Integrity check and the write daemons are able to drive more IOPS because they use multiple processes and/or asynchronous I/O to put multiple I/Os in flight simultaneously.

Where language, programming skill, and ObjectScript come in to play is in how readily a program that wishes to put multiple I/Os in flight can do so.  ObjectScript enables this, primarily, by giving you controls to start multiple jobs (with the JOB command) and good mechanisms to allow those multiple jobs to cooperate.  For a single process, ObjectScript provides $prefetchon to tell the Cache kernel to do disk prefetching asynchronously on behalf of a single process, but that is restricted to only help in sequential-access-type workloads.

Programming constructs that work at a higher level of abstraction (higher than a single global access) may do some parallelization for you.  Caché has some of these types of things in many different contexts, but %PARALLEL in SQL, and the work queue manager come to mind.  (In SQL Server, you are already programming at this higher level of abstraction and indeed it's not surprising that there's parallelization that can happen without the programmer needing to be aware of it. Under the covers though, this is undoubtably implemented with the sorts of programming constructs I've described: multiple threads of execution and/or asynchronous I/O.)

Of course, how readily a task can be adapted to being parallelized is highly specific to what the task is doing and that is application-specific.  Therefore there are tasks for which this disk array has far more capability than an application may use at a given user load.  However, even an application for which no single task would ever utilize any where this much disk capability, when scaled up to tens of thousands of users, it may indeed want a disk array like this and make use of it quite naturally.  Naturally, not by virtue of the program being written to parallelize an individual tasks, but by having thousands of individual tasks running in parallel.

 

Well, my test was parallelized, and I have to say I did mention it.

In my test I took a 160GB global and wrote a simple process that starts at a random point from that global, spans forward with a $O run, advancing by about 200 records each 10 records read (to force a new seek out of the current block), reads the node at the current iterator and optionally writes the same data on it. My aim was to squeeze as much as IOPS I can get from the storage controller. I ran multiple jobs of that process experimenting with the numbers by changing the number of read and R/W processes.

The machine had 12 CPUs. I have achieved the best performance (and highest IOPS from the storage controller) at twice as many jobs than CPUs of that machine - 24 jobs. The controller reported roughly 8,000 IOPS while the virtual machine's CPU power was exhausted. This result of 8,000 IOPS was only achieved after optimizing the loop to include as few lines as I can get (I think the exact number was 6).

Only then I realized that I can't really squeeze anymore from the storage controller with the given server (a 3-year old IBM x3550 M4) with ObjectScript code. Multi-threaded C/C++ code will do that as you also agreed with the IC example.

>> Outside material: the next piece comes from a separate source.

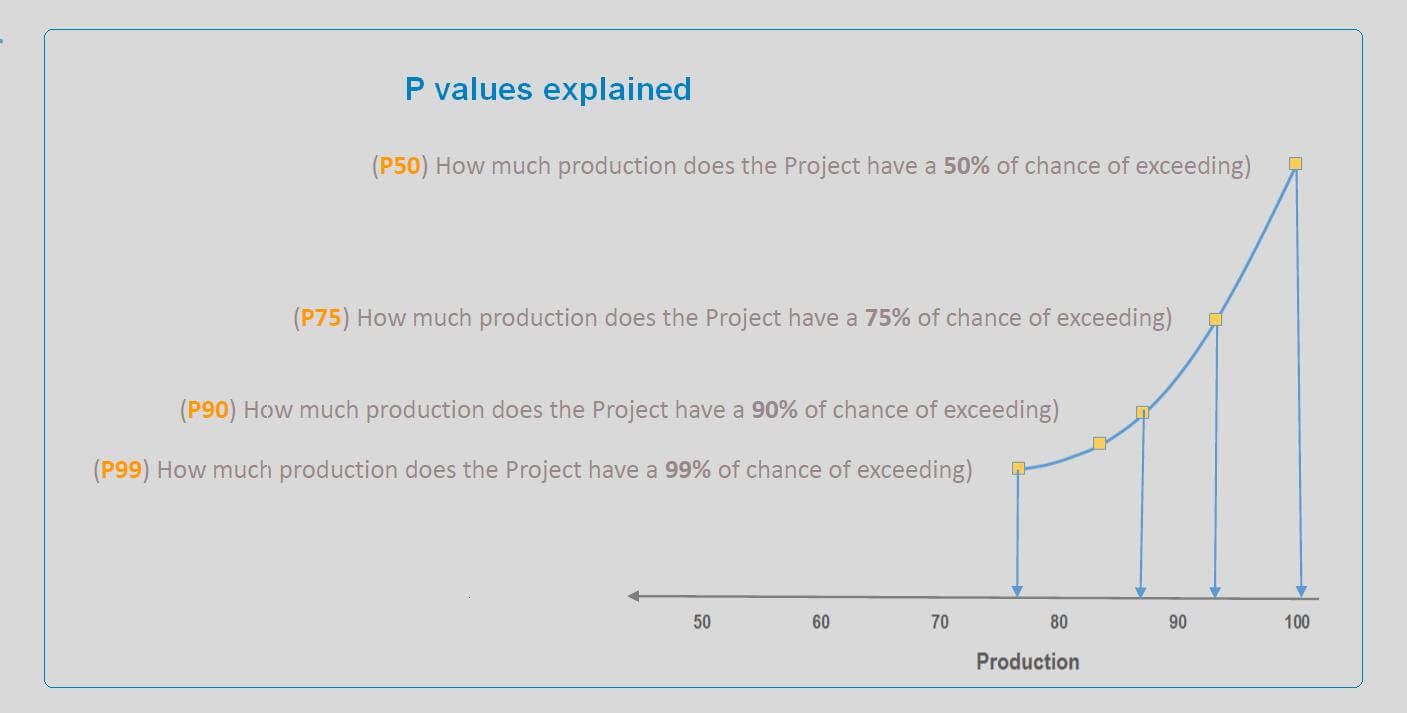This screenshot has width=1407, height=713.
Task: Select the orange P90 label
Action: [x=209, y=409]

So the case is really a program that has to run on a huge global, much bigger than the server's global buffers and a storage controller with very low latency and high seek rate (because it uses SSDs). The problem as I see it, is even if one does split the workload into several processes - it would still be ObjectScript (interpreted) code that executes it. It would be the same with SQL because all queries are compiled into mac routines (which is interpreted code) who execute the query.

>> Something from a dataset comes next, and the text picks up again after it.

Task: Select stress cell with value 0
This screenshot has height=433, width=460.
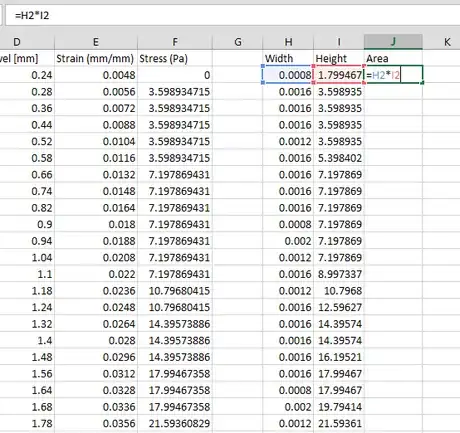Action: 175,75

You might have noticed my reference to these tests in past tence as a thing that happened.

I ran these tests during a POC so I am not sure we have the storage controllers to test against. I already spoke to the client. They will be deciding on the storage system to purchase quite soon.

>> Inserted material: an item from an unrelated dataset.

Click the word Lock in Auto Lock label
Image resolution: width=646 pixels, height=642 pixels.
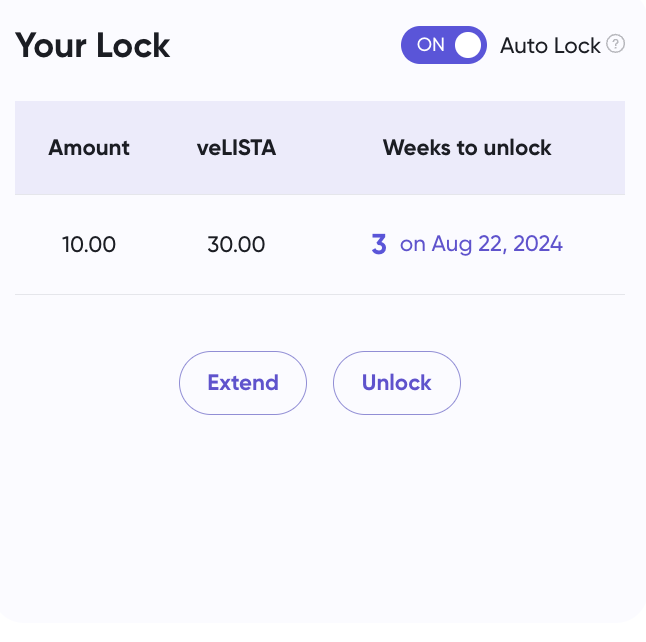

This type of equipment costs quite a lot and we don't see too many of these deployed at customers. The client is willing to postpone his deployment for a day or two. I can use that time to collect data as you require or have a remote session where you or someone else can see it first hand. I think remote sessions are better than data exchange because I have limited resources on this issue and only a day or two to exchange metrics.